> **REQUIREMENT**: Look through the entries below for the line with "Viewport: 712px width, 625px" and the line with "The image size is (952, 600).", then give again exactly those two lines and all lines between them, minus the pictures.
** Opening INFORMATION SUPPLIED block **
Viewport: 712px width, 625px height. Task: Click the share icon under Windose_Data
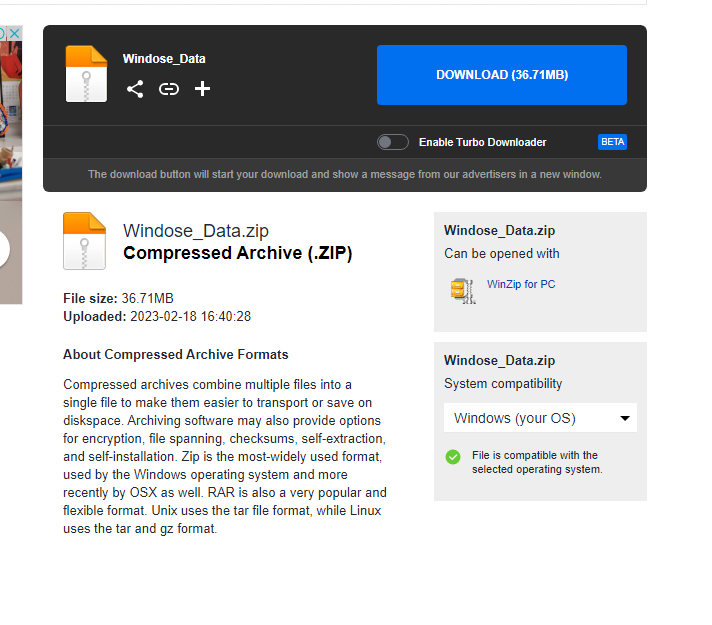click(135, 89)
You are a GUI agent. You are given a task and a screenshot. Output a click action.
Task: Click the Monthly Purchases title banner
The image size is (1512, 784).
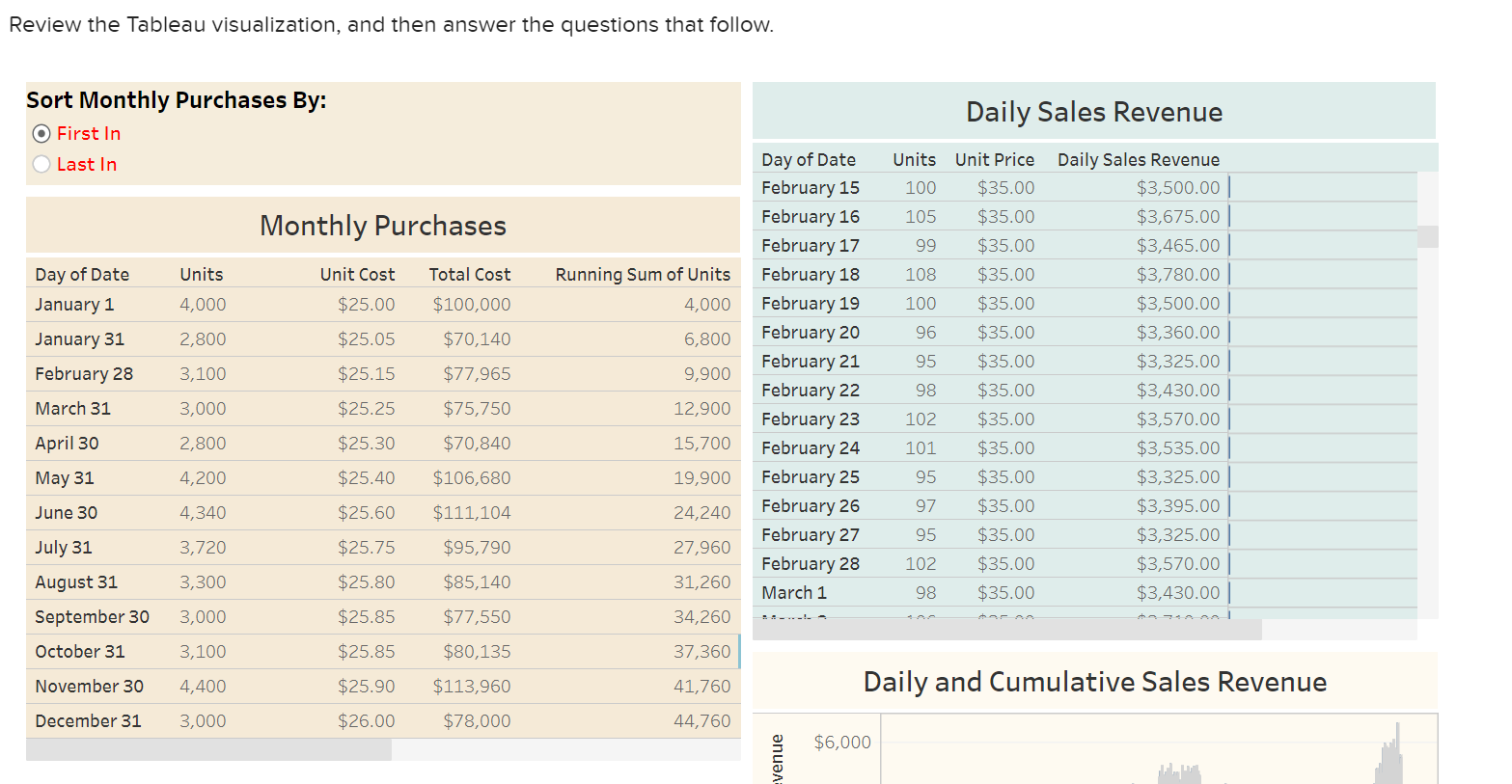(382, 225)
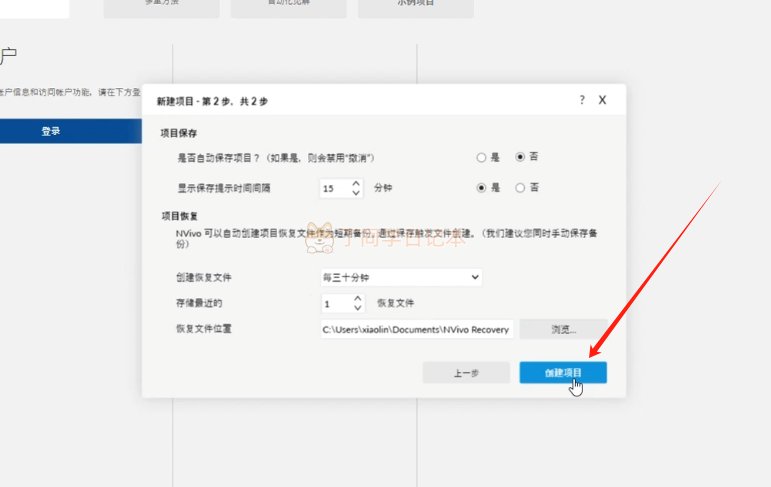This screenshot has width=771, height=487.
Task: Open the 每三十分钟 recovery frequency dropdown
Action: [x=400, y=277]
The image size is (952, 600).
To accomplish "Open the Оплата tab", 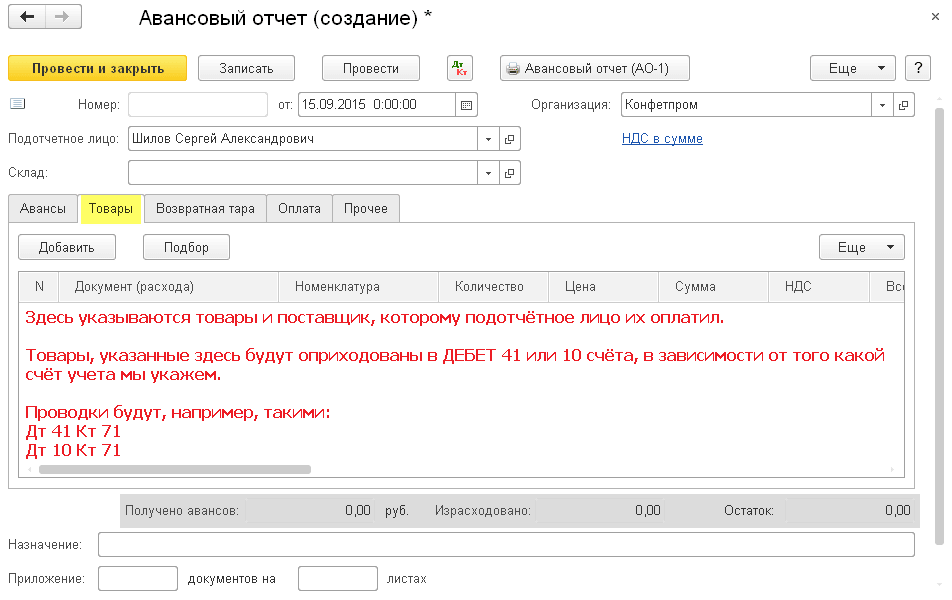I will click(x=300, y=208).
** Closing INFORMATION SUPPLIED block **
** Opening INFORMATION SUPPLIED block **
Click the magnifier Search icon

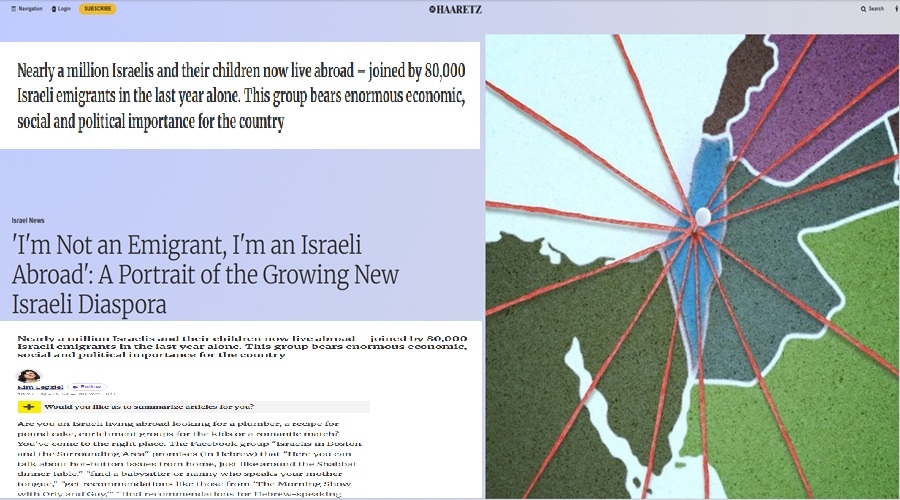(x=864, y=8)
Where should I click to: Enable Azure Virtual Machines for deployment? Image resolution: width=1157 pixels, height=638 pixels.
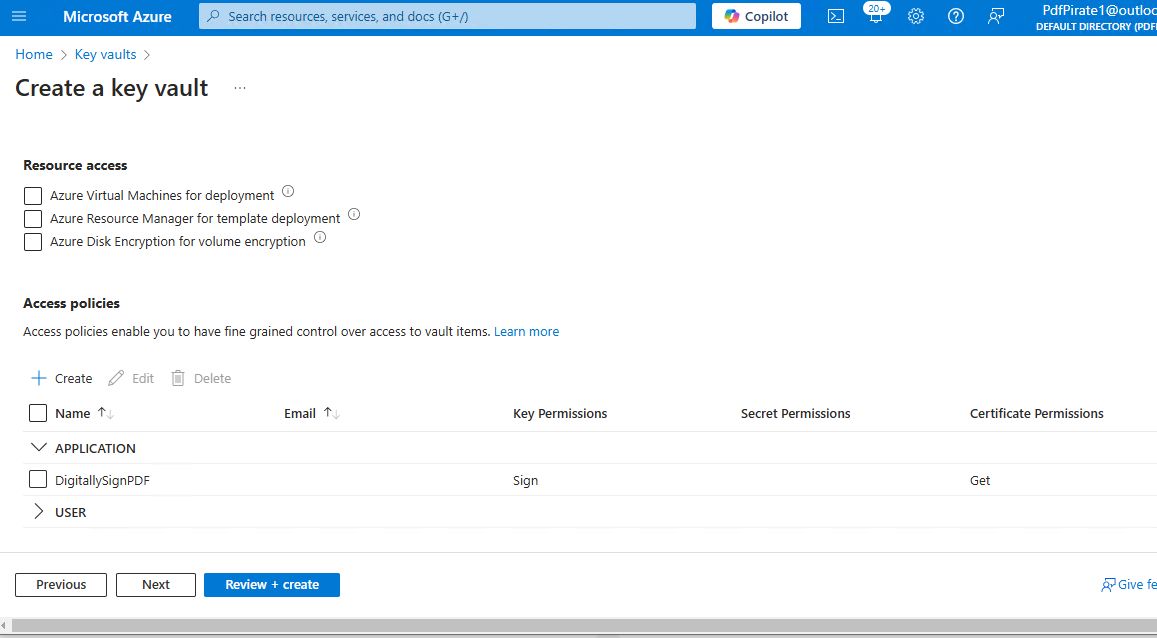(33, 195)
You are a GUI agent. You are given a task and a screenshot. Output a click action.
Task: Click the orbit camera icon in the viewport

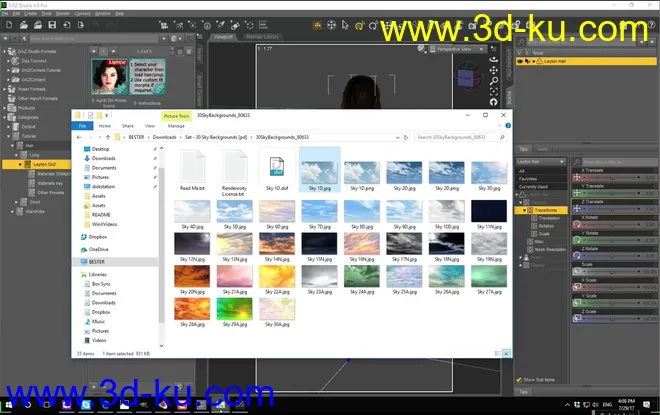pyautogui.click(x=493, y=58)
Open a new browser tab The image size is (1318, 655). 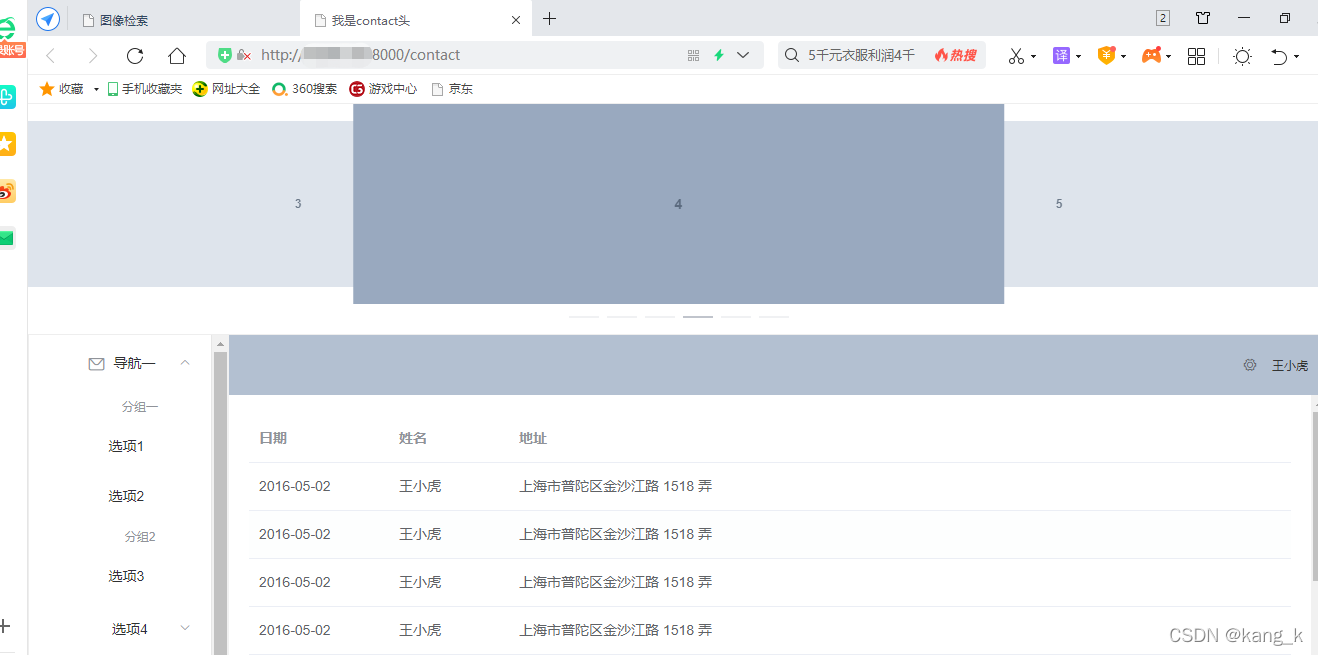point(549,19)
** Closing INFORMATION SUPPLIED block **
> **ANSWER SECTION**:
Viewport: 712px width, 625px height. Task: Click the share icon under Windose_Data
click(135, 89)
You are a GUI agent. You are given a task and a screenshot. Output a click action.
Task: Click the Monthly Purchases title banner
The image size is (1512, 784).
(382, 225)
This screenshot has width=771, height=487.
Task: Open the 每三十分钟 recovery frequency dropdown
Action: [x=400, y=277]
The image size is (952, 600).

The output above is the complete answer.